## ITEMS
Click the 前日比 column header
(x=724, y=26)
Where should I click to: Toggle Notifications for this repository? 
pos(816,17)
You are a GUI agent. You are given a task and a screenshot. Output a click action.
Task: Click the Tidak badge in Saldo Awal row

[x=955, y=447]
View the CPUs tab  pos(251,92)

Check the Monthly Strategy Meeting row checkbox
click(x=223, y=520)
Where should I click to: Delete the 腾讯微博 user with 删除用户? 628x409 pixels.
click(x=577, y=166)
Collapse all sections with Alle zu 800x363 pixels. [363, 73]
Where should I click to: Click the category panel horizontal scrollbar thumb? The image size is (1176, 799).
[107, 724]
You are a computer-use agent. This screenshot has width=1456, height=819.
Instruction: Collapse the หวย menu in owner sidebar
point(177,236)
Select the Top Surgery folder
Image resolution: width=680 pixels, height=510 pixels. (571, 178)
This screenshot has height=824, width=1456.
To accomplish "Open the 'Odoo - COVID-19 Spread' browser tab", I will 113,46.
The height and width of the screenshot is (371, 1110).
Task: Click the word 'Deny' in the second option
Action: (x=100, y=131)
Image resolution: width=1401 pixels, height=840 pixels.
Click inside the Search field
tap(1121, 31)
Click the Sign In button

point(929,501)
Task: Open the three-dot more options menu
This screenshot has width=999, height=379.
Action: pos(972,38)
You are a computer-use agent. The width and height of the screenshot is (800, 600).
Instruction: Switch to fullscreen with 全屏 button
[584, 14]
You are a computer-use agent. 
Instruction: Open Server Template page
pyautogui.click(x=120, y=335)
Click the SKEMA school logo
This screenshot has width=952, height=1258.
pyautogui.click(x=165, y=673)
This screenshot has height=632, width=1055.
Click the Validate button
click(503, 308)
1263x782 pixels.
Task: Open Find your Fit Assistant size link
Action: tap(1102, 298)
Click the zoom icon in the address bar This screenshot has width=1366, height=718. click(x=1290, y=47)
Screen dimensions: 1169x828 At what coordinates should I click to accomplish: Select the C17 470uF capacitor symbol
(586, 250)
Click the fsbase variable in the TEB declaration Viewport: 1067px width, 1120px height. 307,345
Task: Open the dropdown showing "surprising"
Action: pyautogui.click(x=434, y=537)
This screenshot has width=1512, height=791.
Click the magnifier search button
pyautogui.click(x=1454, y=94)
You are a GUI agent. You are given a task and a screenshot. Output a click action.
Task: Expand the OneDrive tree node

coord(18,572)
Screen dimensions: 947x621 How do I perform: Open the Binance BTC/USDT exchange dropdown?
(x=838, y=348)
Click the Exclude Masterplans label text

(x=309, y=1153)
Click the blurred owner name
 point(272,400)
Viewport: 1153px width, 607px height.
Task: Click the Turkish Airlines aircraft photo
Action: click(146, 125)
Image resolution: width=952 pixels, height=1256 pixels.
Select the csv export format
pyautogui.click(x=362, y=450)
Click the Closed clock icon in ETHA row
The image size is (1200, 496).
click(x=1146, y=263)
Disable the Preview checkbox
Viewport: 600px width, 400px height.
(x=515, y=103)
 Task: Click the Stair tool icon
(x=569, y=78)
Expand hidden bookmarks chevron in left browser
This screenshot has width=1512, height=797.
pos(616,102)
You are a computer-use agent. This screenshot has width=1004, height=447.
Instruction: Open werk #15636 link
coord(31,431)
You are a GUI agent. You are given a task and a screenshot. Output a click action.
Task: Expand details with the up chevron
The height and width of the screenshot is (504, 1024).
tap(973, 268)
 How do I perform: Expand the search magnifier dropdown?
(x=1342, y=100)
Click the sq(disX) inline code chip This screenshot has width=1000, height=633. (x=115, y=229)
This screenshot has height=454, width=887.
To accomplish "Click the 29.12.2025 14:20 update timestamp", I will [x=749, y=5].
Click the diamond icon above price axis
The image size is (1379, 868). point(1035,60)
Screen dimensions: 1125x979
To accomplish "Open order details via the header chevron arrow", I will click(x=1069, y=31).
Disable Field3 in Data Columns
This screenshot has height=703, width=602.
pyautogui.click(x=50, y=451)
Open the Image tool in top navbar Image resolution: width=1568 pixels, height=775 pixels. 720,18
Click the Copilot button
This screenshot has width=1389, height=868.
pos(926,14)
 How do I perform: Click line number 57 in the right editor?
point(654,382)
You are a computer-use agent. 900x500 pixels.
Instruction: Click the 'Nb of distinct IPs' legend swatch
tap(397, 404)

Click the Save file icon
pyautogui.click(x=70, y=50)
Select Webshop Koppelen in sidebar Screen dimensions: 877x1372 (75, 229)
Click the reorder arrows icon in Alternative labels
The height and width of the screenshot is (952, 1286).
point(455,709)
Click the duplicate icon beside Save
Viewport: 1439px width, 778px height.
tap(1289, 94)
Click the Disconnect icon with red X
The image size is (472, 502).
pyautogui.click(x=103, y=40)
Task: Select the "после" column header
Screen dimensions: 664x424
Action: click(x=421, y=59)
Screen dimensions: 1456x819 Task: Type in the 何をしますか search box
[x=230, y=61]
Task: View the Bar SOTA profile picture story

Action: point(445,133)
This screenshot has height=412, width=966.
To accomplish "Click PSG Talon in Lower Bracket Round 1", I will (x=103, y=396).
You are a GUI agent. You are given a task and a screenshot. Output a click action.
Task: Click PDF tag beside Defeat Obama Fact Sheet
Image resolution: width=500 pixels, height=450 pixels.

## WHAT THE TASK REQUIRES
Format every line of the items above as a Markdown table with the columns Row and Text, numbering each line in Row and putting the line itself in Text, and leave out blank lines.

## OUTPUT
| Row | Text |
|---|---|
| 1 | Click the 前日比 column header |
| 2 | (x=724, y=26) |
| 3 | Where should I click to: Toggle Notifications for this repository?  |
| 4 | pos(816,17) |
| 5 | You are a GUI agent. You are given a task and a screenshot. Output a click action. |
| 6 | Task: Click the Tidak badge in Saldo Awal row |
| 7 | [x=955, y=447] |
| 8 | View the CPUs tab  pos(251,92) |
| 9 | Check the Monthly Strategy Meeting row checkbox |
| 10 | click(x=223, y=520) |
| 11 | Where should I click to: Delete the 腾讯微博 user with 删除用户? 628x409 pixels. |
| 12 | click(x=577, y=166) |
| 13 | Collapse all sections with Alle zu 800x363 pixels. [363, 73] |
| 14 | Where should I click to: Click the category panel horizontal scrollbar thumb? The image size is (1176, 799). |
| 15 | [107, 724] |
| 16 | You are a computer-use agent. This screenshot has width=1456, height=819. |
| 17 | Instruction: Collapse the หวย menu in owner sidebar |
| 18 | point(177,236) |
| 19 | Select the Top Surgery folder |
| 20 | Image resolution: width=680 pixels, height=510 pixels. (571, 178) |
| 21 | This screenshot has height=824, width=1456. |
| 22 | To accomplish "Open the 'Odoo - COVID-19 Spread' browser tab", I will 113,46. |
| 23 | The height and width of the screenshot is (371, 1110). |
| 24 | Task: Click the word 'Deny' in the second option |
| 25 | Action: (x=100, y=131) |
| 26 | Image resolution: width=1401 pixels, height=840 pixels. |
| 27 | Click inside the Search field |
| 28 | tap(1121, 31) |
| 29 | Click the Sign In button |
| 30 | point(929,501) |
| 31 | Task: Open the three-dot more options menu |
| 32 | This screenshot has width=999, height=379. |
| 33 | Action: pos(972,38) |
| 34 | You are a computer-use agent. The width and height of the screenshot is (800, 600). |
| 35 | Instruction: Switch to fullscreen with 全屏 button |
| 36 | [584, 14] |
| 37 | You are a computer-use agent.  |
| 38 | Instruction: Open Server Template page |
| 39 | pyautogui.click(x=120, y=335) |
| 40 | Click the SKEMA school logo |
| 41 | This screenshot has width=952, height=1258. |
| 42 | pyautogui.click(x=165, y=673) |
| 43 | This screenshot has height=632, width=1055. |
| 44 | Click the Validate button |
| 45 | click(503, 308) |
| 46 | 1263x782 pixels. |
| 47 | Task: Open Find your Fit Assistant size link |
| 48 | Action: tap(1102, 298) |
| 49 | Click the zoom icon in the address bar This screenshot has width=1366, height=718. click(x=1290, y=47) |
| 50 | Screen dimensions: 1169x828 At what coordinates should I click to accomplish: Select the C17 470uF capacitor symbol |
| 51 | (586, 250) |
| 52 | Click the fsbase variable in the TEB declaration Viewport: 1067px width, 1120px height. 307,345 |
| 53 | Task: Open the dropdown showing "surprising" |
| 54 | Action: pyautogui.click(x=434, y=537) |
| 55 | This screenshot has width=1512, height=791. |
| 56 | Click the magnifier search button |
| 57 | pyautogui.click(x=1454, y=94) |
| 58 | You are a GUI agent. You are given a task and a screenshot. Output a click action. |
| 59 | Task: Expand the OneDrive tree node |
| 60 | coord(18,572) |
| 61 | Screen dimensions: 947x621 How do I perform: Open the Binance BTC/USDT exchange dropdown? |
| 62 | (x=838, y=348) |
| 63 | Click the Exclude Masterplans label text |
| 64 | (x=309, y=1153) |
| 65 | Click the blurred owner name |
| 66 |  point(272,400) |
| 67 | Viewport: 1153px width, 607px height. |
| 68 | Task: Click the Turkish Airlines aircraft photo |
| 69 | Action: click(146, 125) |
| 70 | Image resolution: width=952 pixels, height=1256 pixels. |
| 71 | Select the csv export format |
| 72 | pyautogui.click(x=362, y=450) |
| 73 | Click the Closed clock icon in ETHA row |
| 74 | The image size is (1200, 496). |
| 75 | click(x=1146, y=263) |
| 76 | Disable the Preview checkbox |
| 77 | Viewport: 600px width, 400px height. |
| 78 | (x=515, y=103) |
| 79 |  Task: Click the Stair tool icon |
| 80 | (x=569, y=78) |
| 81 | Expand hidden bookmarks chevron in left browser |
| 82 | This screenshot has width=1512, height=797. |
| 83 | pos(616,102) |
| 84 | You are a computer-use agent. This screenshot has width=1004, height=447. |
| 85 | Instruction: Open werk #15636 link |
| 86 | coord(31,431) |
| 87 | You are a GUI agent. You are given a task and a screenshot. Output a click action. |
| 88 | Task: Expand details with the up chevron |
| 89 | The height and width of the screenshot is (504, 1024). |
| 90 | tap(973, 268) |
| 91 |  How do I perform: Expand the search magnifier dropdown? |
| 92 | (x=1342, y=100) |
| 93 | Click the sq(disX) inline code chip This screenshot has width=1000, height=633. (x=115, y=229) |
| 94 | This screenshot has height=454, width=887. |
| 95 | To accomplish "Click the 29.12.2025 14:20 update timestamp", I will [x=749, y=5]. |
| 96 | Click the diamond icon above price axis |
| 97 | The image size is (1379, 868). point(1035,60) |
| 98 | Screen dimensions: 1125x979 |
| 99 | To accomplish "Open order details via the header chevron arrow", I will click(x=1069, y=31). |
| 100 | Disable Field3 in Data Columns |
| 101 | This screenshot has height=703, width=602. |
| 102 | pyautogui.click(x=50, y=451) |
| 103 | Open the Image tool in top navbar Image resolution: width=1568 pixels, height=775 pixels. 720,18 |
| 104 | Click the Copilot button |
| 105 | This screenshot has width=1389, height=868. |
| 106 | pos(926,14) |
| 107 |  How do I perform: Click line number 57 in the right editor? |
| 108 | point(654,382) |
| 109 | You are a computer-use agent. 900x500 pixels. |
| 110 | Instruction: Click the 'Nb of distinct IPs' legend swatch |
| 111 | tap(397, 404) |
| 112 | Click the Save file icon |
| 113 | pyautogui.click(x=70, y=50) |
| 114 | Select Webshop Koppelen in sidebar Screen dimensions: 877x1372 (75, 229) |
| 115 | Click the reorder arrows icon in Alternative labels |
| 116 | The height and width of the screenshot is (952, 1286). |
| 117 | point(455,709) |
| 118 | Click the duplicate icon beside Save |
| 119 | Viewport: 1439px width, 778px height. |
| 120 | tap(1289, 94) |
| 121 | Click the Disconnect icon with red X |
| 122 | The image size is (472, 502). |
| 123 | pyautogui.click(x=103, y=40) |
| 124 | Task: Select the "после" column header |
| 125 | Screen dimensions: 664x424 |
| 126 | Action: click(x=421, y=59) |
| 127 | Screen dimensions: 1456x819 Task: Type in the 何をしますか search box |
| 128 | [x=230, y=61] |
| 129 | Task: View the Bar SOTA profile picture story |
| 130 | Action: point(445,133) |
| 131 | This screenshot has height=412, width=966. |
| 132 | To accomplish "Click PSG Talon in Lower Bracket Round 1", I will (x=103, y=396). |
| 133 | You are a GUI agent. You are given a task and a screenshot. Output a click action. |
| 134 | Task: Click PDF tag beside Defeat Obama Fact Sheet |
| 135 | Image resolution: width=500 pixels, height=450 pixels. |